__REQUIRED ACTION__. Repeat all of the records word for word, but skip any picture.
____________________
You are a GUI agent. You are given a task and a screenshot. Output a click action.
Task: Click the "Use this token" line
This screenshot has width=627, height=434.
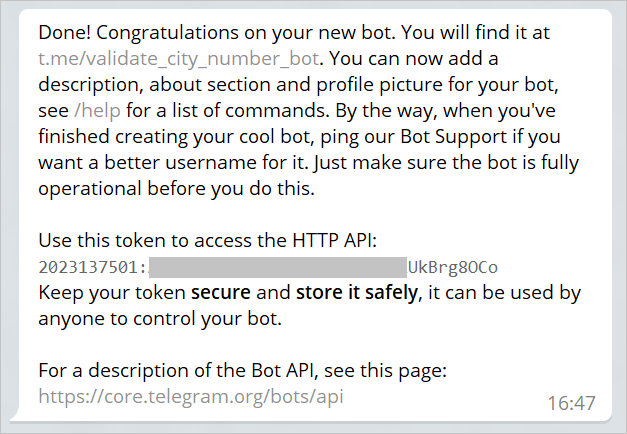(x=100, y=241)
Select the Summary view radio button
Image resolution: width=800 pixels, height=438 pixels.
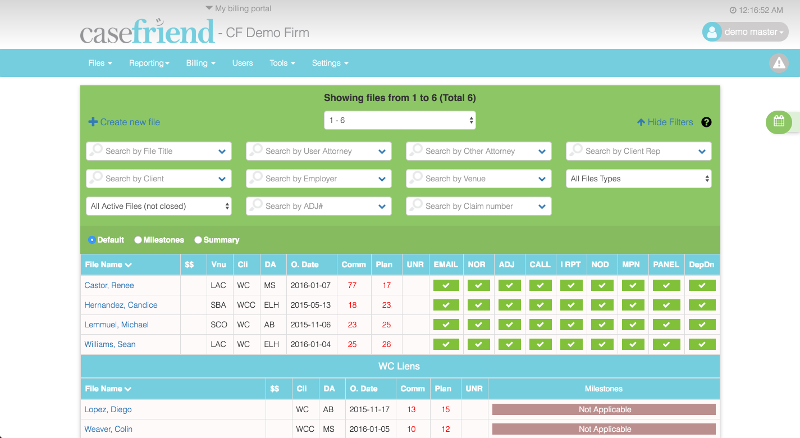click(x=198, y=240)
____________________
__TASK ANSWER__.
You are a GUI agent. You are given a task and a screenshot. Output a click action.
Task: Click the "Use this token" line
This screenshot has width=627, height=434.
(x=100, y=241)
Select the Summary view radio button
Image resolution: width=800 pixels, height=438 pixels.
click(x=198, y=240)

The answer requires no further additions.